四字熟語「常在戦場」の意味と使い方:例文付き

言葉

今回ご紹介する言葉は、熟語の「常在戦場」です。

言葉の意味・使い方・語源・類義語・英語訳についてわかりやすく解説します。

「常在戦場」の意味をスッキリ理解!

常在戦場(じょうざいせんじょう):どんなときも戦場にいるような心構えでことにあたれという意味

「常在戦場」の意味を詳しく

「常在戦場」とは、どんなときも戦場にいるような心構えでことにあたれという意味の四字熟語です。

戦場にいるような心持ちでものごとに取り組むことの大切さを説いた言葉です。

戦場では、命のやり取りが行われており、一瞬も気を抜くことができません。そのように、常に気を引き締めてものごとに取り組むべきであると言っているのです。

「常在戦場」の使い方

  1. 常在戦場と言うように、常に本気で取り組むことで、今の成功が掴めたと思います。
  2. 出世したいのならば、常在戦場の心意気を忘れるなよ。
  3. 3年間の部活動の中で、僕のモットーは常在戦場でした。

例文のように「常在戦場」は、ビジネスや学校生活などのさまざまな場面で使うことができます。

「常在戦場」の語源

「常在戦場」は、漢字の通り「常に戦場に在る」という意味の四字熟語です。

もともとは、武士の心得として使われていた言葉でした。「戦いが起きていないときでも、戦場にいるような覚悟をもって何事も行え」という意味で使われていたのです。

現在では、「戦場」は私たちにとっては遠いものですが、「戦場にいるくらい必死になりなさい」という比喩的な意味で使われています。

 

また、もともと「常在戦場」は、現在とは全く違う意味で使われていたという説があります。

以下のエピソードがもとになっています。

現在の新潟県である越後に長岡藩の牧野家がありました。

牧野家は関ヶ原合戦の前に行われた上田合戦で真田昌幸(さなだ まさゆき)に敗れました。
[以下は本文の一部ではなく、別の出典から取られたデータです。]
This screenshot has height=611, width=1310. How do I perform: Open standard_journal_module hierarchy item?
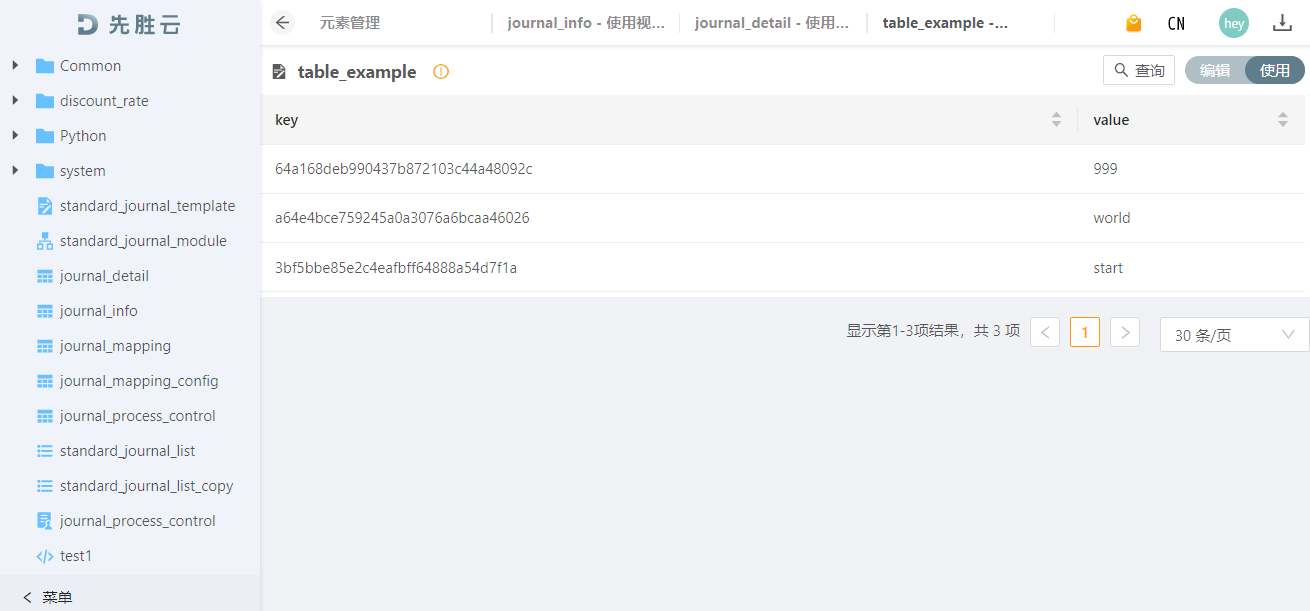point(143,241)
牧野家は、この敗北の責任を取らされました。

しかし、その後、優れた政治力で権力を取り戻したのです。最終的に、牧野家は長岡藩の強大な大名なりました。

そんな牧野家の家訓が「常在戦場」です。

つまり、「戦場でうまくいかなくても、他の場所で取り返すことは可能であり、すべての場所が戦場なのである」という意味の言葉だったという説があるのです。

「常在戦場」の類義語

「常在戦場」には以下のような類義語があります。

  • いざは常、常はいざなり:常に緊張感をもって物事に挑めということ
  • 備えよ常に:常々準備を怠るなという意味

「常在戦場」の英語訳

「常在戦場」を英語に訳すと、次のような表現になります。

  • Always prepare yourself as if you were in a battle field.
    (常に戦場にいると思って準備しなさい)
  • Always conducting oneself as though one were on a battlefield.
    (常に戦場に自分がいるかのように立ち回りなさい)

まとめ

以上、この記事では「常在戦場」について解説しました。

読み方常在戦場(じょうざいせんじょう)
意味どんなときも戦場にいるような心構えでことにあたれという意味
語源戦いに負けて政治で這い上がった牧野家のエピソードから
類義語いざは常、常はいざなり
備えよ常に
英語訳Always prepare yourself as if you were in a battle field.
(常に戦場にいると思って準備しなさい)
Always conducting oneself as though one were on a battlefield.
(常に戦場に自分がいるかのように立ち回りなさい)

「常在戦場」は、仕事や部活動などのさまざまな場面で使うことのできる四字熟語です。語源や使い方をしっかりと理解しておきましょう。